▶ [Task requirements]: In the records below, begin at the line containing "Screen dimensions: 800x600" and end at the line containing "You are a computer-use agent. 1013x639"; quote every line in that span exactly, including both boundary lines, and no others.

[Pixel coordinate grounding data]
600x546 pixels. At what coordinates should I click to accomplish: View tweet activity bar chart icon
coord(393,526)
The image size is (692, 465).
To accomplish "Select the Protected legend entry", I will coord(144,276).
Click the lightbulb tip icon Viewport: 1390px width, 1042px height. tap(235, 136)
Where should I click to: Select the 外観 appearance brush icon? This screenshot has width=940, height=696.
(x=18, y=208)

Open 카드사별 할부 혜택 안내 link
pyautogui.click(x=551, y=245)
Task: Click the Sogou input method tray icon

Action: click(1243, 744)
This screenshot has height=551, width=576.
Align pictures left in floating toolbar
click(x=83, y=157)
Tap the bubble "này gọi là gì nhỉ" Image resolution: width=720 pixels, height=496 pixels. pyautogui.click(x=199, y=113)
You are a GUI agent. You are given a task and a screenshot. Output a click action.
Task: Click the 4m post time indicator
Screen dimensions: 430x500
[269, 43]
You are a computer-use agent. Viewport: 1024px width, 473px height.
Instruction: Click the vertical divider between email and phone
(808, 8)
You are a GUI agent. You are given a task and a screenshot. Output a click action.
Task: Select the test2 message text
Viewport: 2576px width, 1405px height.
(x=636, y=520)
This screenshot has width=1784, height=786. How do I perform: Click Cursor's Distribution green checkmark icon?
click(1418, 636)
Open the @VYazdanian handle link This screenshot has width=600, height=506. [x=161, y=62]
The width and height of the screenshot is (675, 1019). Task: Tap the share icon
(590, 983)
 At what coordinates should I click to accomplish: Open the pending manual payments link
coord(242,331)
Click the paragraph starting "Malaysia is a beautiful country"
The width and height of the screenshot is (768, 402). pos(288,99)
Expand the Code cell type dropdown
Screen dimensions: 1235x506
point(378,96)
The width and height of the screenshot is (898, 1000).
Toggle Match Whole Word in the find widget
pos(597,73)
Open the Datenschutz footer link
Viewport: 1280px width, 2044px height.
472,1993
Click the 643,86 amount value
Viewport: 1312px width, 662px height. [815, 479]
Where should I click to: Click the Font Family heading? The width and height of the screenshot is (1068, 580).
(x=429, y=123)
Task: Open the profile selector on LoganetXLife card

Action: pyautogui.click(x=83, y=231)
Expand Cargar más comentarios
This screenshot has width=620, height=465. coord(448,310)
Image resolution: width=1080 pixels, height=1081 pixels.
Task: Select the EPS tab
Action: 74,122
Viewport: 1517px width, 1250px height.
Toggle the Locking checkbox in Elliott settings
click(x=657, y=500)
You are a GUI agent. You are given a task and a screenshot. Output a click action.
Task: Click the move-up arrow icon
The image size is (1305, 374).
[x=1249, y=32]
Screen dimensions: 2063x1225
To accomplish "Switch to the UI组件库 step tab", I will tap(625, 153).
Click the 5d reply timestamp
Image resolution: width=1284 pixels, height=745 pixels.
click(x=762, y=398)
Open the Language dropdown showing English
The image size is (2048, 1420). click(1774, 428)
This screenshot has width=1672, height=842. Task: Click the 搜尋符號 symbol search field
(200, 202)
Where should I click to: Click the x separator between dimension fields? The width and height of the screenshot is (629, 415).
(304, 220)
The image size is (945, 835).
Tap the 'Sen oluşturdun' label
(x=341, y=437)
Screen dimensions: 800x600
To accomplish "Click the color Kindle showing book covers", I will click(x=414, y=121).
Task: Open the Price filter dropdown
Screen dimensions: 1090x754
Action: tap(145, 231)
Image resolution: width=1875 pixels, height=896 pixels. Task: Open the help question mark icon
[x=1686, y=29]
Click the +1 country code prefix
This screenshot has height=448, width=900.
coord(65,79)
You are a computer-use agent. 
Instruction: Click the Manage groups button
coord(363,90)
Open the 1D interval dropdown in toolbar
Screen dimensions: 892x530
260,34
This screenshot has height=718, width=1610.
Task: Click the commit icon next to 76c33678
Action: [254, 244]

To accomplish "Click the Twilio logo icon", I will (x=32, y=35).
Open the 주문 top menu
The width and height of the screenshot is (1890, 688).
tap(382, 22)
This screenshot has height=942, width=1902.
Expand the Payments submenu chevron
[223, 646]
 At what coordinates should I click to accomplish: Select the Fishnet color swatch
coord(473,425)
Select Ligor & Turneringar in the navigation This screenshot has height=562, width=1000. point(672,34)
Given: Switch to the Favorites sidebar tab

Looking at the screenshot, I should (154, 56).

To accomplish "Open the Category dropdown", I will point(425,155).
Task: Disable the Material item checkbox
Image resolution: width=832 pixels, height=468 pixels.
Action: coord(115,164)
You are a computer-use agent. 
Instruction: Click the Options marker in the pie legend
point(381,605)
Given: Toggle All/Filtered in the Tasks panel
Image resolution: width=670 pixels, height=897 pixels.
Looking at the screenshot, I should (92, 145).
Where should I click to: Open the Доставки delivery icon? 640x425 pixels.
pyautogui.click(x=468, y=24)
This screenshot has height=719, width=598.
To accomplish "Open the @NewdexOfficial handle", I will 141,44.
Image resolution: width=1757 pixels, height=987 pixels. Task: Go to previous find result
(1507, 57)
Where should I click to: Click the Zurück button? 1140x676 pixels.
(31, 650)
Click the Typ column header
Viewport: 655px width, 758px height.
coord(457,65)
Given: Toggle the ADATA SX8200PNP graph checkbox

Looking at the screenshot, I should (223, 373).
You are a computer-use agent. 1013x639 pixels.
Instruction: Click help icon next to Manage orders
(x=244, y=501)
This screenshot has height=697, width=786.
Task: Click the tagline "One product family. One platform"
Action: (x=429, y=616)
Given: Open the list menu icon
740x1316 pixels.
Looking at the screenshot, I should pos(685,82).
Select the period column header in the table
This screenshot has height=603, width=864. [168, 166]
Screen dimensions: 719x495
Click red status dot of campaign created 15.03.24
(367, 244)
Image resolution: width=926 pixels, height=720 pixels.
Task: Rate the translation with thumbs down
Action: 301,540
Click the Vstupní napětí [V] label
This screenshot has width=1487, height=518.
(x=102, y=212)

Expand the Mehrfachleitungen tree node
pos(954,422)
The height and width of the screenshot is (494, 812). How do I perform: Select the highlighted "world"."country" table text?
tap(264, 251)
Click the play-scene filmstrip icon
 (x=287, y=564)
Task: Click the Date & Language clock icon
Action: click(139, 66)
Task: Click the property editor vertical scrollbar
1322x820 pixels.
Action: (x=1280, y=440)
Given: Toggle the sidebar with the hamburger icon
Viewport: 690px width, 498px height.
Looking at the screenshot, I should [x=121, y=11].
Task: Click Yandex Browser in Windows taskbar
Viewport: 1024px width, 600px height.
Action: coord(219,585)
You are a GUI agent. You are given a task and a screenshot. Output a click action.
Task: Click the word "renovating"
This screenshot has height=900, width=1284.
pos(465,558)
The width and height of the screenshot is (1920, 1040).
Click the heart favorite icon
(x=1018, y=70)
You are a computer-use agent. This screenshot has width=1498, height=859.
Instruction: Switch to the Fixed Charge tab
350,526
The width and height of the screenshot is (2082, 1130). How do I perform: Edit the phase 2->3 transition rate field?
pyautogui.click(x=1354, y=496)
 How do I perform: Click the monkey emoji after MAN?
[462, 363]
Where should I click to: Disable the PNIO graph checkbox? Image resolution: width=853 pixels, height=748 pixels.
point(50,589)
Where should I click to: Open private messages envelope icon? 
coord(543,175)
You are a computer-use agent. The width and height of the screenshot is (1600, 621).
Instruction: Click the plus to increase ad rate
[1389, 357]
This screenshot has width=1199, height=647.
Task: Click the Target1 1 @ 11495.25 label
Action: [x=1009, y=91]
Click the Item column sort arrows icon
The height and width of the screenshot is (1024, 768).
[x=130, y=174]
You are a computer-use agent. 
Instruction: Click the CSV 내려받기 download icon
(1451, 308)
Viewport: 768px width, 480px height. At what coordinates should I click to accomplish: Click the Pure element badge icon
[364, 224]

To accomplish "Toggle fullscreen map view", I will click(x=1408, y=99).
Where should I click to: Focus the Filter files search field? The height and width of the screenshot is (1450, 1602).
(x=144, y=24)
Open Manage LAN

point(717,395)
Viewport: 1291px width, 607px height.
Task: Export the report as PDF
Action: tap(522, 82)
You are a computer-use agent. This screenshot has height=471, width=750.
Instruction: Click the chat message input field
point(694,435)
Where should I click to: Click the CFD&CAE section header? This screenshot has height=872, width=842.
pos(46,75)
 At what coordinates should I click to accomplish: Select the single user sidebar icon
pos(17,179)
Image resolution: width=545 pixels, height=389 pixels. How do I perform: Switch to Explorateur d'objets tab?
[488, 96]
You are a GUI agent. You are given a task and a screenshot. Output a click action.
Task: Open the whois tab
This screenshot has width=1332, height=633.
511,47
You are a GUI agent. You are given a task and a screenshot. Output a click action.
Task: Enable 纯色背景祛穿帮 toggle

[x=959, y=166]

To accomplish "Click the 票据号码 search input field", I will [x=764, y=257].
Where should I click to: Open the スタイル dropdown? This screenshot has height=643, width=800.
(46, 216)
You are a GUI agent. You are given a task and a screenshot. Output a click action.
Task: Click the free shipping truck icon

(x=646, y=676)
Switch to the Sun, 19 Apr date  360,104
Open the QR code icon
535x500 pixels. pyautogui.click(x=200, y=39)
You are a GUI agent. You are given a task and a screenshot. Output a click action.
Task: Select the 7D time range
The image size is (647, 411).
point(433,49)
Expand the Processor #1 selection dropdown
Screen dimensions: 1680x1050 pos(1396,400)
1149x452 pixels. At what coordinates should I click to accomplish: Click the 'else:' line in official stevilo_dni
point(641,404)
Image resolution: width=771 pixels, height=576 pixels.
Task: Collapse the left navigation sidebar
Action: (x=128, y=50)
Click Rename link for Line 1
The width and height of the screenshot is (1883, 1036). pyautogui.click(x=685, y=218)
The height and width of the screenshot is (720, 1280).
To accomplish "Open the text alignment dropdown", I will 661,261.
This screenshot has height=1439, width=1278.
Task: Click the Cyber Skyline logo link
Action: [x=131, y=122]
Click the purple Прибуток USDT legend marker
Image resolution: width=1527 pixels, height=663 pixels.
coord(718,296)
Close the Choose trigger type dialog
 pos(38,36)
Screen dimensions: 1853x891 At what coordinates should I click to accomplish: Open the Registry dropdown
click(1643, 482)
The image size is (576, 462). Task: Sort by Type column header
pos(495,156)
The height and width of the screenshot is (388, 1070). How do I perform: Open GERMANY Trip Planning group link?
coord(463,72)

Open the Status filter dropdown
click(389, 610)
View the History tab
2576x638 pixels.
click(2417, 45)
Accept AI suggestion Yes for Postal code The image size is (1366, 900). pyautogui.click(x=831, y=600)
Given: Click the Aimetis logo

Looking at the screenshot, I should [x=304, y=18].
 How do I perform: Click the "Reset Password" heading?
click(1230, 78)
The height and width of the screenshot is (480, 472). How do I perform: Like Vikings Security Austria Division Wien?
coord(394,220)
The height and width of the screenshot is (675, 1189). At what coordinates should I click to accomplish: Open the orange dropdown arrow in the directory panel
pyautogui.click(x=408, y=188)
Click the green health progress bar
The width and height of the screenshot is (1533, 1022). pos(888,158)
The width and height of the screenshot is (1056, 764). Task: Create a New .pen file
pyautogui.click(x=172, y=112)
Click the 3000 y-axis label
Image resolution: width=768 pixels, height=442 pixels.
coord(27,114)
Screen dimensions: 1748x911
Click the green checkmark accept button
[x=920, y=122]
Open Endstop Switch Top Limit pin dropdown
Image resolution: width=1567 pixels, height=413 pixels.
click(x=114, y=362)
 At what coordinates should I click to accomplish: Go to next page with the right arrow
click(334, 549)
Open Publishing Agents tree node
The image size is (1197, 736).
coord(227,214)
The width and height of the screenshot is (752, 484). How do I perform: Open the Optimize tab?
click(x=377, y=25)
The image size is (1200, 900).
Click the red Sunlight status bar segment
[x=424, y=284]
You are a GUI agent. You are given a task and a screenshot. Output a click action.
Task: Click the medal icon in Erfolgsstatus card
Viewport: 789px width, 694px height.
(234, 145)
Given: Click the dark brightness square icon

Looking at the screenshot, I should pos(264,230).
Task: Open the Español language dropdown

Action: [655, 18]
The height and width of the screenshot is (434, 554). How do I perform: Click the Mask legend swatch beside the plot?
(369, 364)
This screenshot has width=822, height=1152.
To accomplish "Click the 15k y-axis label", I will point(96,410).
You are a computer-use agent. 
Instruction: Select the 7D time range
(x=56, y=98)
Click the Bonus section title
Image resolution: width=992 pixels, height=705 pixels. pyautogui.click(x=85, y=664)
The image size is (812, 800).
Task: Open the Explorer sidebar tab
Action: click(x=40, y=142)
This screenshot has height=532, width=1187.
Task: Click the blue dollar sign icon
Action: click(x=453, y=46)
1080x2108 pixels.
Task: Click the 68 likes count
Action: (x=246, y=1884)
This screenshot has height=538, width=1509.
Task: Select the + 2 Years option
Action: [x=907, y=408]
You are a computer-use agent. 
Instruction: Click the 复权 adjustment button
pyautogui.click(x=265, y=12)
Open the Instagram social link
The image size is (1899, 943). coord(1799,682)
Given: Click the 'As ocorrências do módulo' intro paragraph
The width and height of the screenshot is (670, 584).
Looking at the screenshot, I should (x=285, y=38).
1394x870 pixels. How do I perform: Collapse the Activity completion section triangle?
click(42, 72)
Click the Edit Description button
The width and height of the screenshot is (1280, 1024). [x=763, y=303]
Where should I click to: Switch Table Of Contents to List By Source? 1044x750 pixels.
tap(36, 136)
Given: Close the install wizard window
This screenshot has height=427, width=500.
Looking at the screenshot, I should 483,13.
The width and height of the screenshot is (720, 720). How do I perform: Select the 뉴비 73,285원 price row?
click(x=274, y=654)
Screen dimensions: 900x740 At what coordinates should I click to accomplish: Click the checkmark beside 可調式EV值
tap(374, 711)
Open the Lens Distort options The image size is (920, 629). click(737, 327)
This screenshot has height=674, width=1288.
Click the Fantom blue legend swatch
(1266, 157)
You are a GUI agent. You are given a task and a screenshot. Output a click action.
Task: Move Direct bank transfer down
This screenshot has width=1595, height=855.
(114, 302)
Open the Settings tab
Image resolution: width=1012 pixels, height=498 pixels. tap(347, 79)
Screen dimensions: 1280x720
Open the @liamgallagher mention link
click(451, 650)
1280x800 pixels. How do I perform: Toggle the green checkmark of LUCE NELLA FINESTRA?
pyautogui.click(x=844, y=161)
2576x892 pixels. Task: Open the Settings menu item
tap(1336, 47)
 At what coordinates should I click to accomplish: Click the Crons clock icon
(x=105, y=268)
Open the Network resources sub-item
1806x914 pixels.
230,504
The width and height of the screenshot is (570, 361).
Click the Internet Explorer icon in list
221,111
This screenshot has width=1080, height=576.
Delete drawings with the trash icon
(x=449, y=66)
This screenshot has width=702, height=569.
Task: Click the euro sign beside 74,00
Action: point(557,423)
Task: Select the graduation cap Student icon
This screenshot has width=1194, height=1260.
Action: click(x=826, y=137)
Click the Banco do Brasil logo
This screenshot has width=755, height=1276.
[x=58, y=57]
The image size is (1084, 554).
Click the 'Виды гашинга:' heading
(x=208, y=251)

▶ [Task result]:
Screen dimensions: 800x600
To accomplish "Click the color Kindle showing book covers", I will click(x=414, y=121).
Task: Open the Price filter dropdown
Screen dimensions: 1090x754
Action: tap(145, 231)
Image resolution: width=1875 pixels, height=896 pixels. Task: Open the help question mark icon
[x=1686, y=29]
Click the +1 country code prefix
This screenshot has height=448, width=900.
coord(65,79)
You are a computer-use agent. 
Instruction: Click the Manage groups button
coord(363,90)
Open the 1D interval dropdown in toolbar
Screen dimensions: 892x530
260,34
This screenshot has height=718, width=1610.
Task: Click the commit icon next to 76c33678
Action: [254, 244]

To accomplish "Click the Twilio logo icon", I will (x=32, y=35).
Open the 주문 top menu
The width and height of the screenshot is (1890, 688).
tap(382, 22)
This screenshot has height=942, width=1902.
Expand the Payments submenu chevron
[223, 646]
 At what coordinates should I click to accomplish: Select the Fishnet color swatch
coord(473,425)
Select Ligor & Turneringar in the navigation This screenshot has height=562, width=1000. point(672,34)
Given: Switch to the Favorites sidebar tab

Looking at the screenshot, I should (154, 56).

To accomplish "Open the Category dropdown", I will point(425,155).
Task: Disable the Material item checkbox
Image resolution: width=832 pixels, height=468 pixels.
Action: coord(115,164)
You are a computer-use agent. 
Instruction: Click the Options marker in the pie legend
point(381,605)
Given: Toggle All/Filtered in the Tasks panel
Image resolution: width=670 pixels, height=897 pixels.
Looking at the screenshot, I should (92, 145).
Where should I click to: Open the Доставки delivery icon? 640x425 pixels.
pyautogui.click(x=468, y=24)
This screenshot has height=719, width=598.
To accomplish "Open the @NewdexOfficial handle", I will 141,44.
Image resolution: width=1757 pixels, height=987 pixels. Task: Go to previous find result
(1507, 57)
Where should I click to: Click the Zurück button? 1140x676 pixels.
(31, 650)
Click the Typ column header
Viewport: 655px width, 758px height.
coord(457,65)
Given: Toggle the ADATA SX8200PNP graph checkbox

Looking at the screenshot, I should (223, 373).
You are a computer-use agent. 1013x639 pixels.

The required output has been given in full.